Excerpt ▸
────────────────────────────────────────

What is a Granola Girl, and How Can I Become One?
Granola girl: we’ve all heard the term. Whether they be male or female, a granola girl is a person who likes hiking, visiting national parks, and participating in other outdoors-y activities. Don’t be surprised if you see them sporting tie-dye, wearing Chacos, drinking out of a Camelbak, or even eating trail mix. Earth tones are an absolute necessity to this style, especially in corduroy, denim, linen, and fleece. Plus, they always have their fingers stacked with rings found at the local flea market (2). Granola girls also tend to be sustainability-oriented. Whether it be making a trip to the thrift store, cooking a new *in* Vegan meals, or practicing capitalist counterculture, granola girls are proud environmental advocates.
In her Youtube video offering styling advice to wanna-be granola girls, “A History of the Granola Girl Aesthetic and How to Style It,” Em’s Wild World ironically claims that granola culture is different from many consumer-oriented fashion aesthetics (3). But is the granola aesthetic really a counterculture to “capitalism’s dark underbelly,” as she states?
The idea of granola girl or granola culture is actually just a new term for hippies. According to slang.net, the term granola, as describing hippie culture, comes from the granola that many hippies consumed and supported as a trail snack in the 1960s. A huge ideology still recognized by those who created the granola culture aesthetic is keeping Earth clean, thereby representing their political beliefs in an outward expression of style. Although it first started as a hippie movement, the trend of environmentalism and “clean” living that can be associated with granola culture soon diluted on social media platforms such as TikTok, Instagram, and Reddit. Many social media influencers who advocate for organic food consumption, the importance of spending time outdoors, healthy and athletic lifestyles, such as @quingable or @miss.rover, have taken to the granola girl culture (5). This has pushed granola culture into a different direction entirely; a direction more oriented towards capitalism than ever before.
We can see many granola heads in stereotypically ‘outdoors-y’ states such as Colorado and California. Many of the people living in these states are often described as “crunchy” by outsiders; according to etymonline.com, crunchy is a word that also describes people who don’t subscribe to modern medicine, who engage intensely with hippie culture, and who are frustratingly intense about healthy living and environmental issues (6). Thus, trends such as the ‘almond moms’ and health and wellness self-help gurus have expanded from this crunchy definition, turning granola girl, granola head, and/or granola culture into a fab-inspired, capitalism-driven trend.
In addition to familiar claims that anyone who enjoys going outdoors and Patagonia is considered “so granola,” the Jetset Times discusses the van lifestyle stereotype that follows closely behind granola. Van lifestyle can be described as people leaving behind their regular homes and jobs to go across the country from national park to national park (7). Oftentimes, an influencer lifestyle goes along with van life, and people will document their experiences as they go. This leads to more granola content entering the media, thus expanding its market.

────────────────────────────────────────

Collected data ▸

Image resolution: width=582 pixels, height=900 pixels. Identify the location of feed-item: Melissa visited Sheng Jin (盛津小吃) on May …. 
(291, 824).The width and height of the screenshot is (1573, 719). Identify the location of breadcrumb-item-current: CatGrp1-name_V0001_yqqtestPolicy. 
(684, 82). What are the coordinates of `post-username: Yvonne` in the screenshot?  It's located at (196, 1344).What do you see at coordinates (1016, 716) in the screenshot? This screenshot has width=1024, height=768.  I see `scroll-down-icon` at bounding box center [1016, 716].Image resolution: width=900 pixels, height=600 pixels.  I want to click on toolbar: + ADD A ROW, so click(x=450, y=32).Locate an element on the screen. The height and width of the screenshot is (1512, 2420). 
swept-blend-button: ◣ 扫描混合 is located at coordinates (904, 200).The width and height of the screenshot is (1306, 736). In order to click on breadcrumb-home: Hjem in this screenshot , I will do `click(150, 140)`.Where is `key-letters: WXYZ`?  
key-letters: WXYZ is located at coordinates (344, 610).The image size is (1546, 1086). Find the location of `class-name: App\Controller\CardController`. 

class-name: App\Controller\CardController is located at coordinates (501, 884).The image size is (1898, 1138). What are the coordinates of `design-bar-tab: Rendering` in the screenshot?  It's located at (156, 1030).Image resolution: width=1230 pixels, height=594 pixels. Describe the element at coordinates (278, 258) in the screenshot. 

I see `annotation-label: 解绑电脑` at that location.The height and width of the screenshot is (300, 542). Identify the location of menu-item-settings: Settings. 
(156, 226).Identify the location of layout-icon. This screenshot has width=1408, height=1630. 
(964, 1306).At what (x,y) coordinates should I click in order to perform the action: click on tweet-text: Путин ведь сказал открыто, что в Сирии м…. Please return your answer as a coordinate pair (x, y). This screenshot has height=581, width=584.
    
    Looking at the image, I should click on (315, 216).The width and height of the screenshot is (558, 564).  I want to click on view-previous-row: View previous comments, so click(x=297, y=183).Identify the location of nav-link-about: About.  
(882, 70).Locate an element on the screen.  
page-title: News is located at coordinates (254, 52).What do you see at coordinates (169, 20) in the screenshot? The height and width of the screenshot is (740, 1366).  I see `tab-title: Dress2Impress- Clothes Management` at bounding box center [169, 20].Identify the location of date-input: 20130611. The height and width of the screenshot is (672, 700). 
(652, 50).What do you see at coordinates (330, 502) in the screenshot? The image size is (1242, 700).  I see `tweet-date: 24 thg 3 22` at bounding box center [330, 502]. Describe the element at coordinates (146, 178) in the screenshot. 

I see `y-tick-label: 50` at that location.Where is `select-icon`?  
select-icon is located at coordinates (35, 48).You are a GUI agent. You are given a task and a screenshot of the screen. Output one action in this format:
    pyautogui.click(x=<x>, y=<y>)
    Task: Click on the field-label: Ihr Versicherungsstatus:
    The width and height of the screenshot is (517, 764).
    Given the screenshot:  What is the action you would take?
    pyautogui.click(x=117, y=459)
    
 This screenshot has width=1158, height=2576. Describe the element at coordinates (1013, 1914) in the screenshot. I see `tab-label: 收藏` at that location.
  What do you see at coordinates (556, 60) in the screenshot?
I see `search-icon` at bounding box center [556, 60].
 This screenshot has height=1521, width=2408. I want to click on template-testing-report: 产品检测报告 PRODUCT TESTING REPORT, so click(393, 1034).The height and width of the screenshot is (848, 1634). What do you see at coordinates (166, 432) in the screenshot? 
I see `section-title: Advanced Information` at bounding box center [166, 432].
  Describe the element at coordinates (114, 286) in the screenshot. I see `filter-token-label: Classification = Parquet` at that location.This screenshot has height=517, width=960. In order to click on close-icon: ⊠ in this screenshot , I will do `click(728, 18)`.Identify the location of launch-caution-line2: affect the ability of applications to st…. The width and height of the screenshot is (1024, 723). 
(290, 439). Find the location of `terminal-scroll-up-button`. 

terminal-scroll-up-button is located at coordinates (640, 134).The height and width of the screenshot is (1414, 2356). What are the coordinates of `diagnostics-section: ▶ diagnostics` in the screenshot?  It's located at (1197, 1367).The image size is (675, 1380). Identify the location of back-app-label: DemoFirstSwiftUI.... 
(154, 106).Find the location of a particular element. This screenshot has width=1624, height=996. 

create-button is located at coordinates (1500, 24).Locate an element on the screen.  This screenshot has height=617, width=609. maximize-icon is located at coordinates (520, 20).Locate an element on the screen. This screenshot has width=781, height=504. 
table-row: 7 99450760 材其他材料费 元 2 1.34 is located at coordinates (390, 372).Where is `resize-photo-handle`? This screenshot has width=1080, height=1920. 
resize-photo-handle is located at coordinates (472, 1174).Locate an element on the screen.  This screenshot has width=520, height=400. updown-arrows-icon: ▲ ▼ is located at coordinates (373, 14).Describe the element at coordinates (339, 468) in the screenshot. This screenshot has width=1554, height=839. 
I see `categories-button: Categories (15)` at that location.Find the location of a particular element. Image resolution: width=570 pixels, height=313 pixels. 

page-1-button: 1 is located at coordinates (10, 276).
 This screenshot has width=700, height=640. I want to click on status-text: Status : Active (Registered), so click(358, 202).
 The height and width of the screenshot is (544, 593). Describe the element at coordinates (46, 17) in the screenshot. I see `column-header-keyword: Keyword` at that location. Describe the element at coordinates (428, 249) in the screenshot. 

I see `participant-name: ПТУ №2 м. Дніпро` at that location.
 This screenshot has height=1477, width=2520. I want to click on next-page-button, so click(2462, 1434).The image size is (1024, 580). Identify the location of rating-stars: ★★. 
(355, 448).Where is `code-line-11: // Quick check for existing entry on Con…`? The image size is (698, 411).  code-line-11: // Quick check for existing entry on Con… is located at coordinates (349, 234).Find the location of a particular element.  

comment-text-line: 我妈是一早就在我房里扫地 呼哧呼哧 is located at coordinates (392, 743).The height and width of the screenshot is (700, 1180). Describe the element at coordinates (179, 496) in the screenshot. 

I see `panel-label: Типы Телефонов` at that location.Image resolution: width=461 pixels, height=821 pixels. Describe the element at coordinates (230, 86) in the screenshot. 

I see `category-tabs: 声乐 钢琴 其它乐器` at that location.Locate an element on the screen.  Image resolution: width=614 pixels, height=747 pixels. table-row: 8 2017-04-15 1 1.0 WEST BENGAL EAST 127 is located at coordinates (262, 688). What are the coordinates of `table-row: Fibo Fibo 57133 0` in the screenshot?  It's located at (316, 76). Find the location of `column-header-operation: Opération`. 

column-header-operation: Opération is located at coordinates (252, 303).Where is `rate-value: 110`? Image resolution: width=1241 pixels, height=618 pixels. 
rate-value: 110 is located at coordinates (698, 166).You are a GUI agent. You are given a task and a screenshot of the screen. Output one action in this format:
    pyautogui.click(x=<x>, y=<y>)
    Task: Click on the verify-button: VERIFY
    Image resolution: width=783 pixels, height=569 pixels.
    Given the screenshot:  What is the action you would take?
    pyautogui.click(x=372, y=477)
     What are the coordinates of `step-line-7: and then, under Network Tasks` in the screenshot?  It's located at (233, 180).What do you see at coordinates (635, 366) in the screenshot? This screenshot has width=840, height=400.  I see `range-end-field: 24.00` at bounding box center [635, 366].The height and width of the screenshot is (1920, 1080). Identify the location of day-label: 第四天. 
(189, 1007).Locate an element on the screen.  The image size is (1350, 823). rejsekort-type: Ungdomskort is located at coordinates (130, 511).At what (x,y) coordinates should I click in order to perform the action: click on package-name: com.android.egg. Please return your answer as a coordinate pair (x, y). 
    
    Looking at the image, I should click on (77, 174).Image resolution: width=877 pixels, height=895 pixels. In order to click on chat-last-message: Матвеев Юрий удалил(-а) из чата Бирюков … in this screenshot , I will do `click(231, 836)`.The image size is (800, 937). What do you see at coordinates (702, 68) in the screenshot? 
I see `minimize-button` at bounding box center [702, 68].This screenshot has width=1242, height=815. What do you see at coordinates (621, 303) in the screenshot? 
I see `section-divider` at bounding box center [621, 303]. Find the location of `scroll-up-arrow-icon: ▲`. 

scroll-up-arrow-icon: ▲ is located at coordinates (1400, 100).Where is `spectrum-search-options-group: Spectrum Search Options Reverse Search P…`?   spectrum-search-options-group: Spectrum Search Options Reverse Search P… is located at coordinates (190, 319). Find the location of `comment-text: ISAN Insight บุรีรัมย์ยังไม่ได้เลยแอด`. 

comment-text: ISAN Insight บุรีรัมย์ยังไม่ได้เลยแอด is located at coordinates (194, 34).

────────────────────────────────────────

Task 1 ▸
Output the passage of the granola girl article between "In addition to" and "expanding its market.", inclusive.
Task 2 ▸
Pick up the granola girl article right after its final sentence and keep writing.

Written response 1 ▸
In addition to familiar claims that anyone who enjoys going outdoors and Patagonia is considered “so granola,” the Jetset Times discusses the van lifestyle stereotype that follows closely behind granola. Van lifestyle can be described as people leaving behind their regular homes and jobs to go across the country from national park to national park (7). Oftentimes, an influencer lifestyle goes along with van life, and people will document their experiences as they go. This leads to more granola content entering the media, thus expanding its market.

Written response 2 ▸
There are many steps one must take to successfully fit the granola girl style, and the biggest part of the trend is clothing. One search on Pinterest, according to Youtuber Em’s Wild World, describes the essential items to be purchased to achieve this style. Much like reminiscing over the 70s chic hippie style, granola girls should attempt to remix clothes they already own, thrifting new clothes, and sticking to natural materials (8). Purchases can also be made on Etsy or Depop for anything reflective of natural beauty. Despite this goal, granola girls have started dipping their toes into different trends, such as cafe culture and the cozy aesthetic, both of which are also going viral on many social media platforms. In this sense, the style has expanded from the original goal of re-use or thrifting to mass produced items reflecting this “natural” style. People are increasingly encouraged to accessorize and purchase items to achieve this style goal, causing the capitalistic counterculture of the initial movement to turn on itself.
A Shift in the ‘Granola Head’ Culture
It seems what started as a hippie movement is now fueled by large clothing corporations, who also work with popular social media influencers, to encourage people to participate in trends. In addition to fueling hyperconsumption which leads to terrible environmental impacts (which is the exact opposite of the goals of original granola heads and hippies), the trend encourages people to treat the environment like it is only there for our enjoyment (9). It ironically expands the increasing belief that land is only property split up, bought, and sold by humans for our pleasure.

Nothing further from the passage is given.